Facteurs de risque de gastroentérite aiguë

  • La survenue d’une GEA est directement corrélée à l’existence d’un contact antérieur avec une personne contaminée. Ceci explique pourquoi certains facteurs socio-économiques, notamment en lien avec la promiscuité, l’hygiène, le mode de garde (crèche, collectivité d’enfants) représentent un risque important de survenue de GEA (6).
  • L’âge jeune est également un facteur de risque important d’infection sévère ; les nourrissons âgés de moins de 6 mois étant les plus vulnérables (6).
  • L’allaitement maternel est un facteur protecteur de survenue de GEA, mais jouerait un rôle plus faible dans la sévérité ou la durée des épisodes de GEA en Europe, contrairement aux pays émergents.
  • L’existence d’un déficit immunitaire devrait être recherchée en cas de répétition anormale ou de sévérité particulière des épisodes de GEA en fonction de l’âge de l’enfant.

Evaluation clinique devant une GEA : quels sont les critères de sévérité ?

De nombreux scores cliniques ont été étudiés afin d’identifier un ou plusieurs critères qui, associés, pourraient permettre de prédire la sévérité d’une GEA. Ces scores n’ont pas tous été validés et n’ont pas démontré une bonne reproductibilité.

  • Le poids représente toujours le gold standard.
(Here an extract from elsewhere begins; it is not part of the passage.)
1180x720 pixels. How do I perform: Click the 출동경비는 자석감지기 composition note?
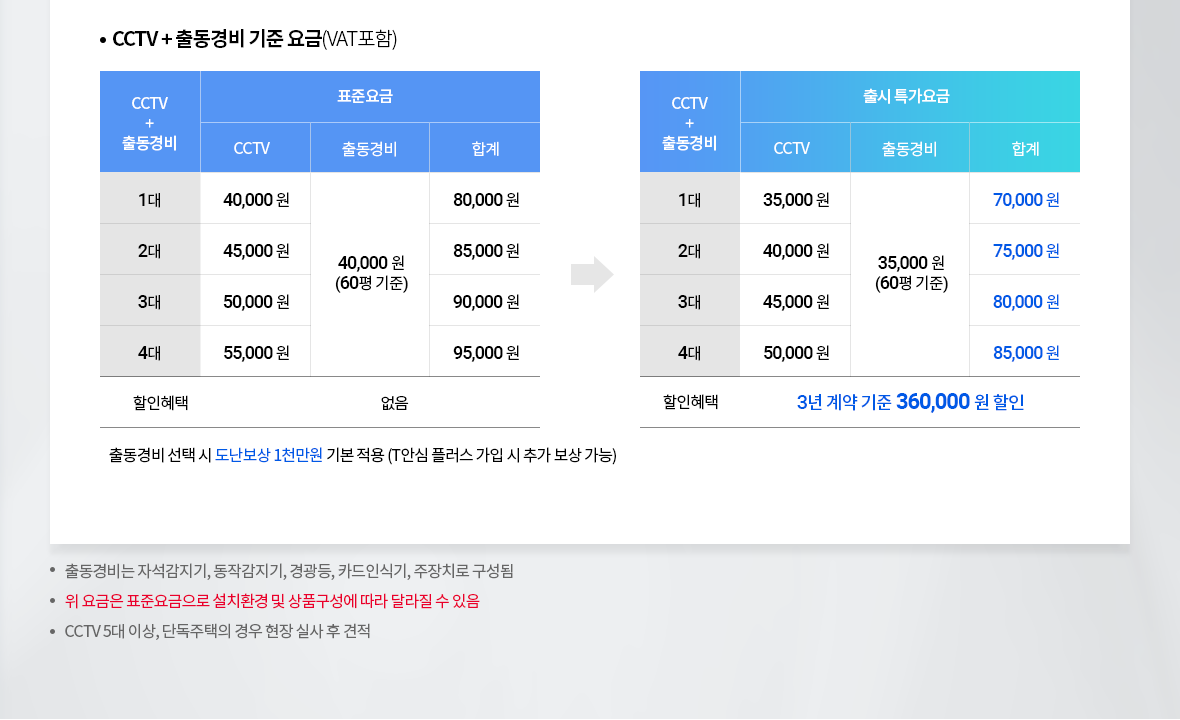[x=289, y=571]
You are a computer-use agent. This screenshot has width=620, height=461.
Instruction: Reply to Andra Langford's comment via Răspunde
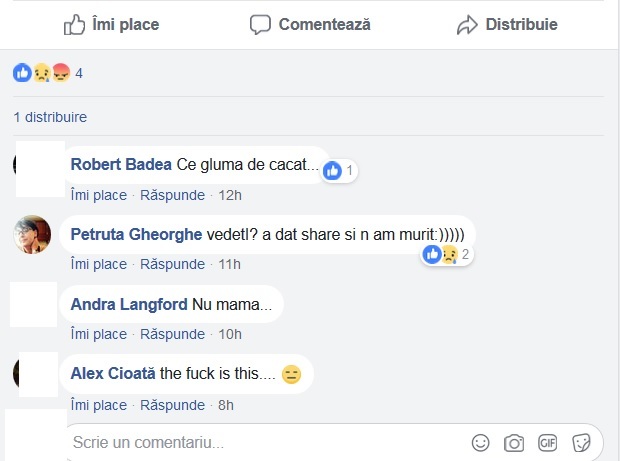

La perte de poids rapide est le meilleur critère permettant d’évaluer le degré de déshydratation en se méfiant toutefois de la possibilité d’un troisième secteur intra-abdominal.

Trois autres critères sont importants à évaluer :

  • l’allongement du temps de recoloration cutanée (> 3 secondes) ;
  • l’existence d’un pli cutané ;
  • et l’existence d’anomalies respiratoires (polypnée).

Les autres critères cliniques sont moins spécifiques pour évaluer la sévérité de la GEA mais méritent néanmoins d’être recueillis à l’examen clinique (8) :

  • la sécheresse des muqueuses ;
  • l’existence d’une hypotonie des fontanelles ;
  • la tachycardie, les extrémités froides ;
  • la faiblesse du pouls et l’apparence générale (stupeur ou hypotonie majeure).

Modification de l’épidémiologie des GEA à rotavirus après programmes vaccinaux

Depuis la généralisation des programmes de vaccinations anti-rotavirus dans de nombreux pays (Etats-Unis, Belgique, Brésil, Australie, etc.), ceux-ci ont vu une diminution nette de l’incidence des GEA à rotavirus, à la fois en ce qui concerne les formes sévères, mais aussi en population générale, même chez les sujets non vaccinés (effet indirect) (9, 10).

Aux Etats-Unis, la couverture vaccinale selon les données les plus récentes avoisine les 72 % (11).
En France, le comité de vaccination s’est prononcé en 2006 et avait proposé de différer la vaccination systématique des nourrissons pour une période d’au moins deux ans.

Malgré les recommandations de sociétés savantes – le Groupe Francophone d’Hépatologie, Gastroentérologie et Nutrition Pédiatriques (GFHGNP) (12), l’ESPGHAN (European Society for Paediatric Gastroenterology, Hepatology, and Nutrition) et l’ESPID (European Society for Paediatric Infectious Diseases) (13) – de généraliser la vaccination anti-rotavirus à tous les nourrissons en Europe (hors facteurs de risque individuels de complications), la vaccination n’est pas inscrite dans le calendrier vaccinal français et n’est pas remboursée en 2010.